To stem the tide, the regulator has postponed the registration of GP practices to April 2013 and announced a new inspection regime which is designed to fight back against accusations that it is weak and ineffective in enforcing minimum standards.
This new framework is a complete turnaround from existing CQC process and is much more stringent in its tone. The main changes are as follows:
There will no longer be any middle ground on the issue of compliance – providers will either be compliant or non-compliant
A provider’s capability to address an area of identified non-compliance will not be taken into account when judgements on compliance are made
The escalation system for enforcement will be transparent and deadlines for improvement will be enforced rigorously
The level of concern and the impact of the failure to be compliant will take place after judgment is passed on compliance with a regulation, rather than before as currently takes place
The level of impact on people who use the service will take place for each individual regulation where the CQC has identified non-compliance
Warning notices on a provider will be published and mentioned in compliance reports
These changes represent the start of a new inspection regime, which the CQC hopes will show that it has learnt its lesson from Winterbourne View.

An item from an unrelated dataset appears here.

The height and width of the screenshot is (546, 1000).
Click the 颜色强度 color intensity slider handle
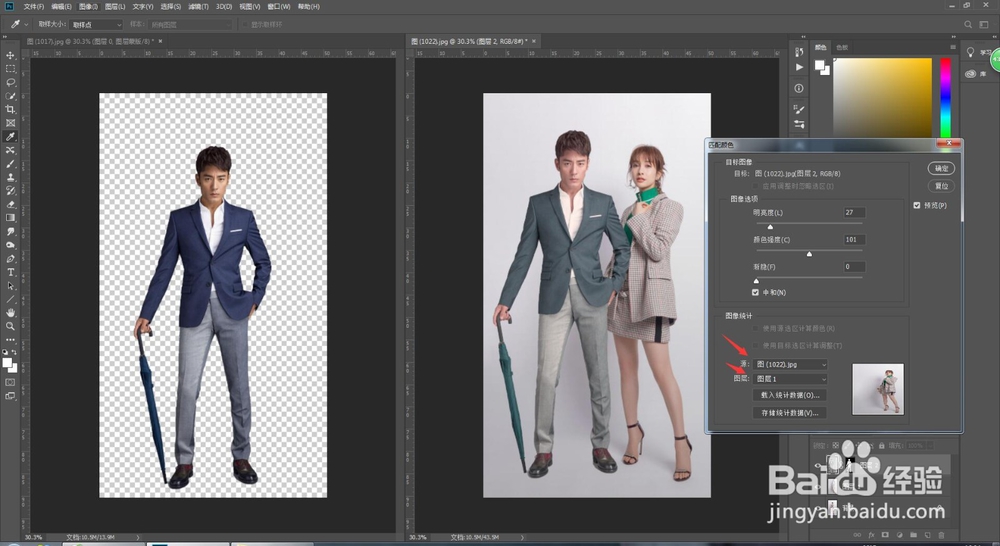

However, whilst well intended, the new framework will not work in practice without some fundamental changes.
Firstly, the CQC needs to develop robust safety and quality standards for different types of providers. For example, the quality and safety metrics for providing high quality dementia care will differ greatly from those needed to provide safe and high class dentistry care. The CQC needs to address this by developing subgroups of metrics for the different types of organisations and patients in its remit.

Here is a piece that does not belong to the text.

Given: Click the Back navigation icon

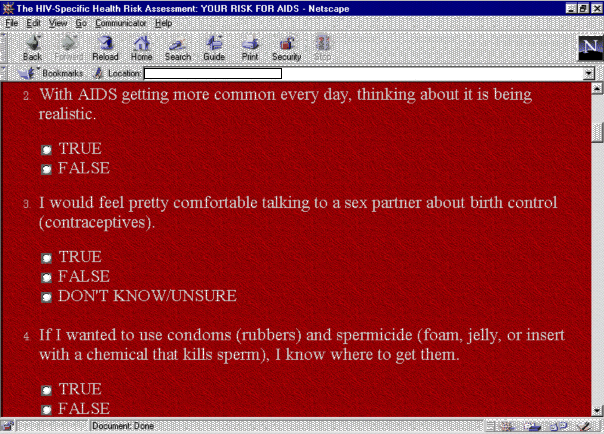Looking at the screenshot, I should tap(32, 47).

A ‘one-size fits all’ policy will not provide the right indicators against which different providers should be assessed. The CQC should work with providers already providing high quality care to develop these metrics and use these to raise standards.
Secondly, the CQC needs to ensure it has an adequate number of inspectors in each discipline in order to provide the high quality inspections needed. In an environment of spending cuts, this is unlikely to be easy but the regulator needs to ensure that its inspectorate is well balanced. This is particularly the case for inspections of specialist services such as mental health care.
Thirdly, there is a concern that in taking a much tougher line the CQC may go after headlines relating to enforcement rather than working with providers to address poor areas of patient care. Whilst headlines of enforcement will win short term plaudits, longer term they could damage relations with providers and even result in providers pulling out of care provision altogether if they feel victimised and unfairly targeted. As has been demonstrated with the collapse of Southern Cross, such failure or market exit can result in huge pressures being put on the existing level of service provision.
The CQC has announced that its consultation on its new inspection regime will close in early December. The message is clear – it is fighting back, but it does need to ensure that its new framework balances the needs of patients, commissioners and providers who rely on it in order to be truly effective.